Given request 1.
In the cricket thread, for how long should crickets get nutritious food and clean water before they are fed out?
Given request 2.
Why does the cricket thread say crickets bought from a grower or pet shop may be a concern for darts? Answer in one to three sentences.
Given request 3.
Can you copy the cricket thread word for word, from "Ah, yes, now" up to and including "longer) before feeding."?

I did not mean to say that they were not healthy. What I was try to imply, was that if you are just making the weekly run to the pet shop and not growing your own crickets gut loaded crickets the nutrition may be a little less then if you you are breeding and hatching them yourself. Many of us do not have the time in our lives to run a dart set up and a cricket set up.

If you are buying your crickets from either a grower or the local pet shop you really have little control into what goes into that insect. Some standard cricket farm feed staples are chicken feed and fish flakes high in vitamin A not necessarily harmful to some reptiles but may be to darts and some other herps. (Depends on what you read and believe)

Besides I don't see anything wrong with mixing up the diet a little, I would get bored if I ate the same thing everyday. When I have the chance I try to mix something in that's a little different. Moths, Mayfly, wax worms, ect.

I hope this does not upset anyone too greatly this is just what I do.


----------



## stevendart14 (Feb 21, 2005)

Thanks for yall input, 
Now I decided to feed them a staple of fruit flies with maybe a cricket everynow and then. I really don't like the noise and all the problems that come with keeping cricket. What about terribilis eating small silkworm, some say more nutritious than cricket. They don't smell and is easy to raise from eggs. Just want to add some variety to there diet.


----------



## bbrock (May 20, 2004)

dpotter1 said:


> I did not mean to say that they were not healthy. What I was try to imply, was that if you are just making the weekly run to the pet shop and not growing your own crickets gut loaded crickets the nutrition may be a little less then if you you are breeding and hatching them yourself. Many of us do not have the time in our lives to run a dart set up and a cricket set up.
> 
> If you are buying your crickets from either a grower or the local pet shop you really have little control into what goes into that insect. Some standard cricket farm feed staples are chicken feed and fish flakes high in vitamin A not necessarily harmful to some reptiles but may be to darts and some other herps. (Depends on what you read and believe)
> 
> ...


Ah, yes, now I see what your are getting at. Agreed. The standard practice for feeding crickets is to provide a nutritious food and clean water for at least 48 hours (preferably a little longer) before feeding.

And I agree that crickets are a real pain in the arse to raise. I've often heard people say that crickets don't stink if you clean our their container every two days. To me that is just another way of saying that crickets REALLY stink. But, I do like to order a couple thousand pinhead to week old crickets every couple of months to throw some variety into the diet. Some people breeding a lot of frogs find it worthwhile to reverse this process and feed mainly crickets and use ff for variety. That's not all that practical for us average guys.

Recorded data.

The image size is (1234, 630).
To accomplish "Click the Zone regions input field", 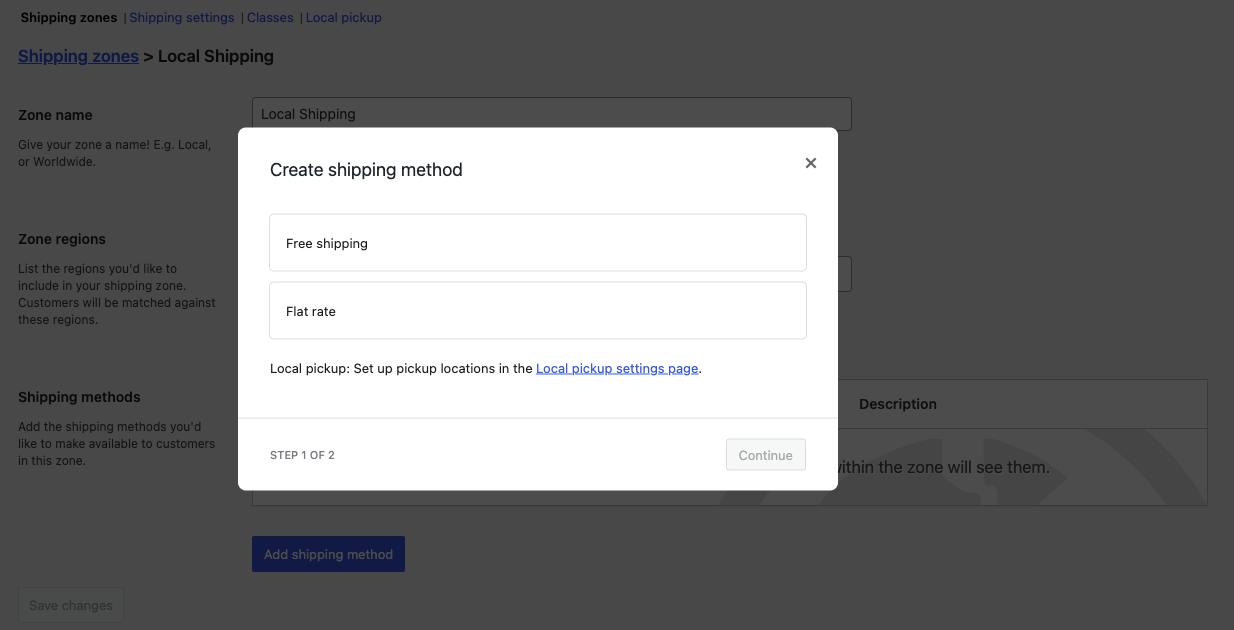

---

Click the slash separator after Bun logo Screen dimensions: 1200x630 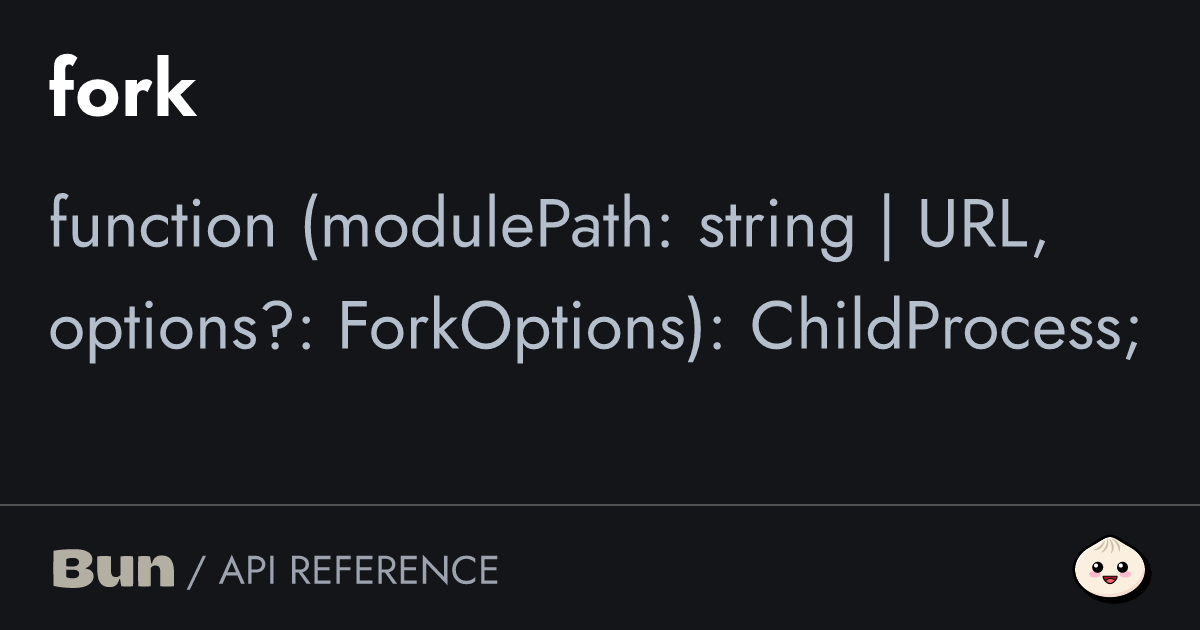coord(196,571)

Task output 1.
At least 48 hours, preferably a little longer.

Task output 2.
Buyers have little control over what goes into those crickets. Standard cricket farm feed includes chicken feed and fish flakes, which are high in vitamin A and may be harmful to darts and some other herps.

Task output 3.
Ah, yes, now I see what your are getting at. Agreed. The standard practice for feeding crickets is to provide a nutritious food and clean water for at least 48 hours (preferably a little longer) before feeding.